9. Expert Analysis & Critical Review
Core Insight: This paper isn't just another site selection study; it's a pragmatic blueprint for de-risking renewable energy infrastructure investment. The real insight is the sequential logic: use DEA to ruthlessly filter for natural resource efficiency first—a non-negotiable, physics-based gate—before letting the softer, policy-heavy AHP criteria determine the winner. This prevents the common pitfall of choosing a site that's politically convenient but climatically mediocre.
Logical Flow: The methodology's elegance is in its division of labor. DEA handles the "can it work here?" question based on sun, wind, and rain. AHP tackles the "should we build it here?" question based on cost, policy, and social impact. This mirrors the real-world decision process of developers and governments, moving from technical potential to project feasibility. The high weight given to "Support Mechanisms" (0.332) is a brutally honest reflection of reality: a good feed-in tariff can outweigh several percentage points of higher solar irradiance.
Strengths & Flaws: The major strength is the hybrid approach's robustness and its validation in a complex, real-world context (Taiwan). Using established, widely understood tools (DEA, AHP) enhances replicability. However, the model has notable gaps. First, it's static; it doesn't account for the temporal variability of solar resources or future climate change impacts, a critical consideration highlighted by the IPCC's latest reports.
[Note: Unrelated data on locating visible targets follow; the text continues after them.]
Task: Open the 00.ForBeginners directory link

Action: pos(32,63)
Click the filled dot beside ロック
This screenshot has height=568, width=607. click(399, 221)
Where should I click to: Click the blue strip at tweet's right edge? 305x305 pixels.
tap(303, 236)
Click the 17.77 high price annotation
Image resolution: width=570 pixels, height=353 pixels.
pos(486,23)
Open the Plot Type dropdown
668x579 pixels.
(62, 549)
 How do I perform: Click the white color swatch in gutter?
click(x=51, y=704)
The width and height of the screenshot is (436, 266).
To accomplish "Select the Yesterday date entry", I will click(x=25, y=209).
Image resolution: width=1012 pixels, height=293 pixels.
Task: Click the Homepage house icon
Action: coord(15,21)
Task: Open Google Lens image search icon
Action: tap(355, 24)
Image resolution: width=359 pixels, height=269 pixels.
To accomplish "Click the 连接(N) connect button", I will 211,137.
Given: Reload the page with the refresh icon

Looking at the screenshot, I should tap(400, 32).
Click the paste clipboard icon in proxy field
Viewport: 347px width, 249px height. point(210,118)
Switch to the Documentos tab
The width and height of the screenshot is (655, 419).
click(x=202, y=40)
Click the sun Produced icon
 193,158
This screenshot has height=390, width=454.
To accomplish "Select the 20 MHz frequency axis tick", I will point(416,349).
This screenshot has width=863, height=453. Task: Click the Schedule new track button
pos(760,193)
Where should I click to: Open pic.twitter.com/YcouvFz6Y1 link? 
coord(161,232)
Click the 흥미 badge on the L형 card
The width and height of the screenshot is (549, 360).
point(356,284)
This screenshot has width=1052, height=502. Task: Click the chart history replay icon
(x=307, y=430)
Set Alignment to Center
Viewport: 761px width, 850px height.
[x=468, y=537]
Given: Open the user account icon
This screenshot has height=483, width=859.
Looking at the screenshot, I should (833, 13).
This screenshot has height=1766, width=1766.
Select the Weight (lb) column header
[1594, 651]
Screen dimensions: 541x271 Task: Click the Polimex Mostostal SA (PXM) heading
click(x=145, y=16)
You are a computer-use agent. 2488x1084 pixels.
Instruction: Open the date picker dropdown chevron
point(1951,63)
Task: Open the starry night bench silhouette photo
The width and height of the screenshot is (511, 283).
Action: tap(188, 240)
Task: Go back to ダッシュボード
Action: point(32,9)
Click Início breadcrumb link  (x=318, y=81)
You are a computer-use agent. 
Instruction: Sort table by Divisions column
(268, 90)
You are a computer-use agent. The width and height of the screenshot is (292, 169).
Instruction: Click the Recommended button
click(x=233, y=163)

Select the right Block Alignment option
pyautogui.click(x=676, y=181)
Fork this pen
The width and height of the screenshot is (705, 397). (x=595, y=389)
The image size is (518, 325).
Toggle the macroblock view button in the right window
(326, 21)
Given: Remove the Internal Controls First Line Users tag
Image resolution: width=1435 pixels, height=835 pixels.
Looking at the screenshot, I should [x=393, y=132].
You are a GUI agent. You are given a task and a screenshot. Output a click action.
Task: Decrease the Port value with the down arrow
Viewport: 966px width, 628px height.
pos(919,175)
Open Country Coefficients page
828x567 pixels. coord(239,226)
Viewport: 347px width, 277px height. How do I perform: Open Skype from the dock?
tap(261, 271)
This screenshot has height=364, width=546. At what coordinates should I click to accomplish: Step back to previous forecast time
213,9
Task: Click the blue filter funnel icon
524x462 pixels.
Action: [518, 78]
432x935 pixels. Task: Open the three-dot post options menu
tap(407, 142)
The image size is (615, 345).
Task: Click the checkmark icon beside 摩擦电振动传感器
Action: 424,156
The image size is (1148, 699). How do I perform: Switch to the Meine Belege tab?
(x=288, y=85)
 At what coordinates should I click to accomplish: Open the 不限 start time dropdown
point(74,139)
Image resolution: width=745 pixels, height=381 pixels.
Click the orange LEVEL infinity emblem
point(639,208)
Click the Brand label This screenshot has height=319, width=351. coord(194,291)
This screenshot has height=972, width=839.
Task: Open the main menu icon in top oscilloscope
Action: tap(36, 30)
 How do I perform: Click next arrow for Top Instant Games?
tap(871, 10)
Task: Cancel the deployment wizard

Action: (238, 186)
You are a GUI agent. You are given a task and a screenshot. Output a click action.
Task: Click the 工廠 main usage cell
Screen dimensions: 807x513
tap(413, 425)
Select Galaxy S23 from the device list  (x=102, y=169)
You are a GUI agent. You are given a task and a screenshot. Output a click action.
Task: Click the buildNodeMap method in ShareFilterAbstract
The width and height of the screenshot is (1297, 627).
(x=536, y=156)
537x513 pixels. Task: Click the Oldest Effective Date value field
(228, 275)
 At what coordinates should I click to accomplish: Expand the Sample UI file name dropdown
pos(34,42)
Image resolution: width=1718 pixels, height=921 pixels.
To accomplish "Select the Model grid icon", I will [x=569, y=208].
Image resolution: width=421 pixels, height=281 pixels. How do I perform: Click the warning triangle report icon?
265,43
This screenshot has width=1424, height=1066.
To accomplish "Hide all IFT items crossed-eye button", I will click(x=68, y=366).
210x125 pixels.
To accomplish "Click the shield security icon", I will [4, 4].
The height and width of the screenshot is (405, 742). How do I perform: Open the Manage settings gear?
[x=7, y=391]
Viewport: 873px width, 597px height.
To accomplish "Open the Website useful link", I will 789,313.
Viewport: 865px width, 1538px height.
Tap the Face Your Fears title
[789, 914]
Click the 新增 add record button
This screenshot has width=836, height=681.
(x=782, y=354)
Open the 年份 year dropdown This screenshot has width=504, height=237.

Second, the AHP's reliance on expert pairwise comparisons, while standard, introduces subjectivity. The paper would be stronger if it supplemented this with sensitivity analysis or used a fuzzy-AHP approach to handle uncertainty, as seen in advanced applications like those discussed on the RAND Corporation's methodology pages. Third, land availability and cost—often the ultimate bottleneck—seem buried within sub-criteria. In many markets, this is the primary constraint.
Actionable Insights: For policymakers in Taiwan and similar regions, the top-ranked list (Tainan, Changhua, Kaohsiung) provides a data-driven starting point for concentrating infrastructure and incentives. For developers, the framework is a ready-made due diligence checklist. The immediate next step should be to integrate this model with high-resolution GIS data to move from city-level to parcel-level analysis. Furthermore, comparing this DEA-AHP result with outcomes from machine learning-based site suitability models—like those increasingly used in wind farm planning—would be a valuable research direction to test the convergence (or divergence) of different paradigms. Ultimately, this work provides a solid, operational foundation. The future lies in making it dynamic, spatially explicit, and capable of ingesting real-time data streams.